The Definitive Collection of Charles M. Schulz's Comic Strip Masterpiece

1955 to 1956

by Charles M. Schulz

introduction by Matt Groening

Reviewed June 20, 2005.
Fantagraphics Books, New York, 2005.  325 pages.
Sonderbooks Stand-out 2005 (#1, Humorous Nonfiction)

Now we’re up to the third volume of the collection that will eventually contain every Peanuts cartoon ever published.

The first two volumes filled me with feelings of nostalgia, since I’d seen some of the strips in a collection when I was a kid.  It was cute to see Linus looking like a baby, and Lucy still so young.  The third volume surprised me simply by how funny it is.

I was taking a flight from Frankfurt to London, and I was flying alone to see my husband.  I was nervous about the flight.  I started reading this book in the waiting area, thinking I’d just read a little bit before I settled into a novel during the flight.  Well, I couldn’t stop reading Peanuts.  What’s more, laughing over Charlie Brown and his friends was exactly what I needed to get rid of my nervousness.  I was far more relaxed and ready for the flight.

In this book, Snoopy starts doing his imitations that I have always thought were so funny.  Charlie Brown keeps pestering people by asking why they don’t like him.  (Sometimes I feel like that.)  Lucy makes up outrageous facts to teach Linus.  Lucy is jealous of Beethoven and warns readers of the perils of falling in love with a musician.  Linus gets more and more attached to his blanket.  (“When the going gets really tough, and when it seems that the whole world is against you. . . and when you don’t think you can stand it any longer. .  . then you’ll know. . . man’s best friend is his blanket!”)  Snoopy takes up his distinctive dancing.  Charlie Brown tries to convince his friends that a little rain shouldn’t keep them from playing baseball, and he also fails to swing and strikes out in a championship game.  And he valiantly tries to fly his kite.

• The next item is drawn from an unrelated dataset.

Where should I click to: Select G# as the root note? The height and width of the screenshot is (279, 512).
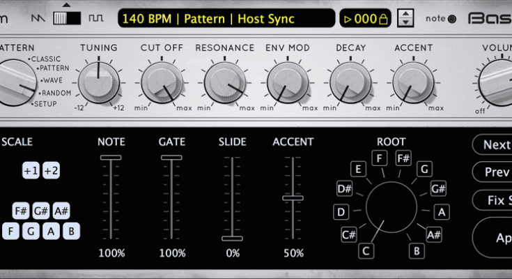pyautogui.click(x=438, y=189)

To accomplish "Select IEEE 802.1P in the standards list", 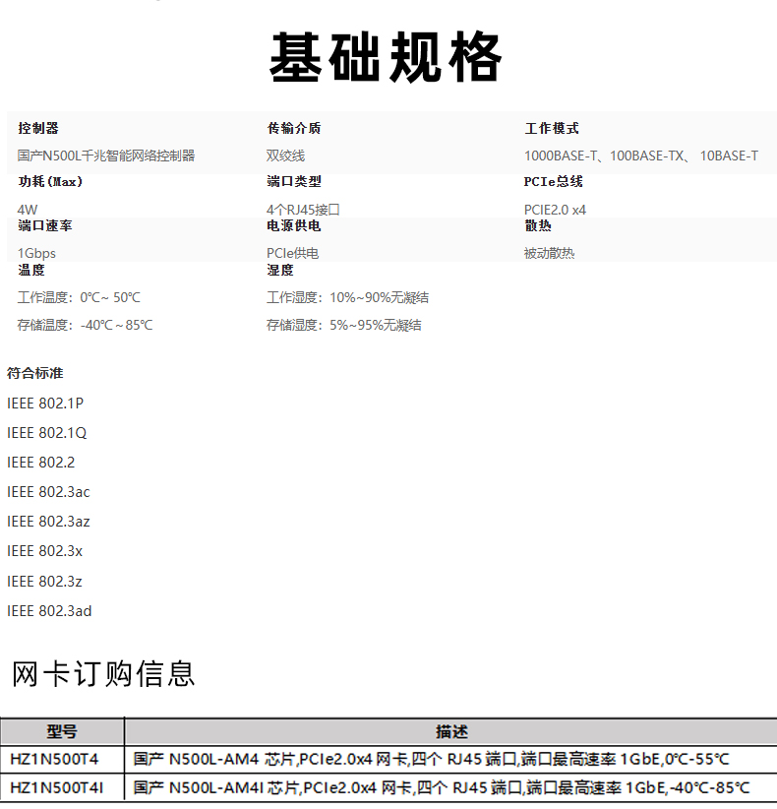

I knew my ten-year-old son would relate to Charlie Brown in this strip, as he says, “I guess it’s just no use. . . everything I learn I learn the hard way!”  “What way is that, Charlie Brown?”  “In school!”

As Charlie Brown says in another strip, “Nobody understands me.  And that’s all I really want… just a little understanding. . . a little understanding and a little patience, a little tolerance, a little compassion. . . a little sympathy, a little pity, a little. . .”  Who can’t relate to that?  And yet we also relate to Violet, getting herself out of there with a decided “Good grief!”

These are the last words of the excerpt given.